Charity Fundation

Overview

A funding association Alphabet Soup is considering whether client organizations they funded would be successful if making new investments on them. To predict the successfulness of its fundation, a binary classifier was created with machine learning and neural network. For this purpose, more than 34,000 organizations funding history record were retrieved to build the neural network model. The model building including following steps:

Preprocess data for a Neural network model.
Compile, train, evaluate the model and save the model weights.
Optimize the model.

Result

Data Preprocessing

Dataset

EIN and NAME-------------------------------- Identification columns
APPLICATION_TYPE---------------------------- Alphabet Soup application type
AFFILIATION -------------------------------- Affiliated sector of industry
CLASSIFICATION ----------------------------- Government organization classification
USE_CASE ----------------------------------- Use case for funding
ORGANIZATION ------------------------------- Organization type
STATUS ------------------------------------- Active status
INCOME_AMT --------------------------------- Income classification
SPECIAL_CONSIDERATIONS --------------------- Special consideration for application
ASK_AMT ------------------------------------ Funding amount requested
IS_SUCCESSFUL ------------------------------ Was the money used effectively

Target variable: IS_SUCCESSFUL. It stands for whether the applicants were successful or not. Binary values: 1-successful, 0-unsuccessful.
Unrelated variables: EIN and NAME. These are ID columns, can be removed from the input data.
Features: APPLICATION_TYPE, AFFILIATION, CLASSIFICATION, USE_CASE, ORGANIZATION, STATUS, INCOME_AMT, SPECIAL_CONSIDERATIONS, ASK_AMT. These variables potentionally affect applicant's use of funds.
- Categorical features:
  - APPLICATION_TYPE -----> 17 unique values, bucketing into 9. Then encoded.
  - AFFILIATION -----> 6 unique values, Encoded.
  - CLASSIFICATION -----> 17 unique values, bucketing into 6. Then encoded.
  - USE_CASE -----> 5 unique values, Encoded.
  - ORGANIZATION -----> 4 unique values, Encoded.
  - INCOME_AMT -----> 9 unique values, Encoded.
  - SPECIAL_CONSIDERATIONS -----> 2 unique values, binary variable, Y / N.
Numerical features:
- STATUS binary varibale. 1 / 0.
- ASK_AMT continuous values.
Split data into training data and testing data.
Feature scaling Use standard scaler to scale the data to make sure all the feature contributes approximately proportionately to the final distance.
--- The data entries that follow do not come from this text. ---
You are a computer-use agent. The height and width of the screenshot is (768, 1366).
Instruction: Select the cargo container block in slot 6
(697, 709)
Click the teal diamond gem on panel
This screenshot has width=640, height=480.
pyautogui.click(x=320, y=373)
Compiling, Training, and Evaluating the Model

Create Neural Network Model Input layer: 44 trained sample features. First hidden layer: 80 neurons. Activation function:Relu. Second hidden layer: 30 neurons. Activation function:Relu. output layer: 1 target varible. Binary classification. epochs: 50
Save callback files: The model's weights were saved by every 5 epochs.
Model Loss and Accuracy:

Model Optimization

Target model performance: 75%

Proprocessing Optimization Attempts:

Rebucketing APPLICATION_TYPE and CLASSIFICATION.[Considering getting more data back for precision.]
Keep only active STATUS. [Considering only active status affect future funding.]
Bucketing AFFILIATION. [Considering AFFILIATION column is not normal distributed. Data is heavily skewed.]
Binning ASK_AMT. [Considering over three quaters of requesting amount is 5000, and others are scatter over 5000 in a wide range.]
Changing INCOME_AMT to numeric data. [Considering to get more numerical features.]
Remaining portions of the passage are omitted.